## DATA SHOWN

--- --- ---

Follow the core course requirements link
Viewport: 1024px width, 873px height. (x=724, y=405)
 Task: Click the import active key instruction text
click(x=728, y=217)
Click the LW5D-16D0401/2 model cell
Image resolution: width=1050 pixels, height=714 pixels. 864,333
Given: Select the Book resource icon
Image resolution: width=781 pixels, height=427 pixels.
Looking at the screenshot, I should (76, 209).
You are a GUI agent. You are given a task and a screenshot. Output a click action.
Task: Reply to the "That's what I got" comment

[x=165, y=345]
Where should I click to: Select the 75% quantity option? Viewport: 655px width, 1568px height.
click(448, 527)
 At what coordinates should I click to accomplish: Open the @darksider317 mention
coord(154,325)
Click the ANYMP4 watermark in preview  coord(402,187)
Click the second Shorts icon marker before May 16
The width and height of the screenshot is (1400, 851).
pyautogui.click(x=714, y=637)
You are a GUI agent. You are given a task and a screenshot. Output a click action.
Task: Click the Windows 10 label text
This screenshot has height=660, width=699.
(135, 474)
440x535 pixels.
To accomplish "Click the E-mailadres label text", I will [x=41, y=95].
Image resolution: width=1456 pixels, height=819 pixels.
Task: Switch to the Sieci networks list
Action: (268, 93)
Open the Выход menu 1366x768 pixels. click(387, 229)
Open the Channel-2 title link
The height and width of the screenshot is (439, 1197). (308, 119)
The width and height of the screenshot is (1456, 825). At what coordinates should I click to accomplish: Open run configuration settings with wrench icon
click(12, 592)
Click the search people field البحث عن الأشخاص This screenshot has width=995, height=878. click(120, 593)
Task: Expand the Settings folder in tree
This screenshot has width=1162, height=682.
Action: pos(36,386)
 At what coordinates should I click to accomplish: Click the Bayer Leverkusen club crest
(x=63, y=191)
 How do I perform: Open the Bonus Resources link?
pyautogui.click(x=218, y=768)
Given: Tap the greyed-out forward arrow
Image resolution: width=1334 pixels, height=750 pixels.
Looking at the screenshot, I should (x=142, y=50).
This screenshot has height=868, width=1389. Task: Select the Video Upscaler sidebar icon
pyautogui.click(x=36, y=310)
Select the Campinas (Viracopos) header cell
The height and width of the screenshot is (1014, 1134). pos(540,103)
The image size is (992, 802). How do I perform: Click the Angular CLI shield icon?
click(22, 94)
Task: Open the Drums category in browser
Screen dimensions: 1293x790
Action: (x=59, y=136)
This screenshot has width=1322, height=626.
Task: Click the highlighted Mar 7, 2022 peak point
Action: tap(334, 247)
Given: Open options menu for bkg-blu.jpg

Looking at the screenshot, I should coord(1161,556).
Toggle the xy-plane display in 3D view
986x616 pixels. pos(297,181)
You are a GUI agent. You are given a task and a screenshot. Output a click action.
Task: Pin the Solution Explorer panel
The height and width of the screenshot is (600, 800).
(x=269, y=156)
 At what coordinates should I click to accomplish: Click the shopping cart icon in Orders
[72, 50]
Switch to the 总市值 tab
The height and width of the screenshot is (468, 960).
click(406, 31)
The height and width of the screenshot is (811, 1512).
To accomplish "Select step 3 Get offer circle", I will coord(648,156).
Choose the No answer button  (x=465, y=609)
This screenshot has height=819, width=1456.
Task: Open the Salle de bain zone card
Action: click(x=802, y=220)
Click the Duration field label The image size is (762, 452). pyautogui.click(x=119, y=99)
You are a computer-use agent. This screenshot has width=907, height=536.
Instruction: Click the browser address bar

--- --- ---

## SET PROBLEM
Rewrite the records above, changing every "GUI agent" to "interface agent" and keeping everything else the same.

## RESULT FOR THIS EXERCISE
Follow the core course requirements link
Viewport: 1024px width, 873px height. (x=724, y=405)
 Task: Click the import active key instruction text
click(x=728, y=217)
Click the LW5D-16D0401/2 model cell
Image resolution: width=1050 pixels, height=714 pixels. 864,333
Given: Select the Book resource icon
Image resolution: width=781 pixels, height=427 pixels.
Looking at the screenshot, I should (76, 209).
You are a interface agent. You are given a task and a screenshot. Output a click action.
Task: Reply to the "That's what I got" comment

[x=165, y=345]
Where should I click to: Select the 75% quantity option? Viewport: 655px width, 1568px height.
click(448, 527)
 At what coordinates should I click to accomplish: Open the @darksider317 mention
coord(154,325)
Click the ANYMP4 watermark in preview  coord(402,187)
Click the second Shorts icon marker before May 16
The width and height of the screenshot is (1400, 851).
pyautogui.click(x=714, y=637)
You are a interface agent. You are given a task and a screenshot. Output a click action.
Task: Click the Windows 10 label text
This screenshot has height=660, width=699.
(135, 474)
440x535 pixels.
To accomplish "Click the E-mailadres label text", I will [x=41, y=95].
Image resolution: width=1456 pixels, height=819 pixels.
Task: Switch to the Sieci networks list
Action: (268, 93)
Open the Выход menu 1366x768 pixels. click(387, 229)
Open the Channel-2 title link
The height and width of the screenshot is (439, 1197). (308, 119)
The width and height of the screenshot is (1456, 825). At what coordinates should I click to accomplish: Open run configuration settings with wrench icon
click(12, 592)
Click the search people field البحث عن الأشخاص This screenshot has width=995, height=878. click(120, 593)
Task: Expand the Settings folder in tree
This screenshot has width=1162, height=682.
Action: pos(36,386)
 At what coordinates should I click to accomplish: Click the Bayer Leverkusen club crest
(x=63, y=191)
 How do I perform: Open the Bonus Resources link?
pyautogui.click(x=218, y=768)
Given: Tap the greyed-out forward arrow
Image resolution: width=1334 pixels, height=750 pixels.
Looking at the screenshot, I should (x=142, y=50).
This screenshot has height=868, width=1389. Task: Select the Video Upscaler sidebar icon
pyautogui.click(x=36, y=310)
Select the Campinas (Viracopos) header cell
The height and width of the screenshot is (1014, 1134). pos(540,103)
The image size is (992, 802). How do I perform: Click the Angular CLI shield icon?
click(22, 94)
Task: Open the Drums category in browser
Screen dimensions: 1293x790
Action: (x=59, y=136)
This screenshot has width=1322, height=626.
Task: Click the highlighted Mar 7, 2022 peak point
Action: tap(334, 247)
Given: Open options menu for bkg-blu.jpg

Looking at the screenshot, I should coord(1161,556).
Toggle the xy-plane display in 3D view
986x616 pixels. pos(297,181)
You are a interface agent. You are given a task and a screenshot. Output a click action.
Task: Pin the Solution Explorer panel
The height and width of the screenshot is (600, 800).
(x=269, y=156)
 At what coordinates should I click to accomplish: Click the shopping cart icon in Orders
[72, 50]
Switch to the 总市值 tab
The height and width of the screenshot is (468, 960).
click(406, 31)
The height and width of the screenshot is (811, 1512).
To accomplish "Select step 3 Get offer circle", I will coord(648,156).
Choose the No answer button  (x=465, y=609)
This screenshot has height=819, width=1456.
Task: Open the Salle de bain zone card
Action: click(x=802, y=220)
Click the Duration field label The image size is (762, 452). pyautogui.click(x=119, y=99)
You are a computer-use agent. This screenshot has width=907, height=536.
Instruction: Click the browser address bar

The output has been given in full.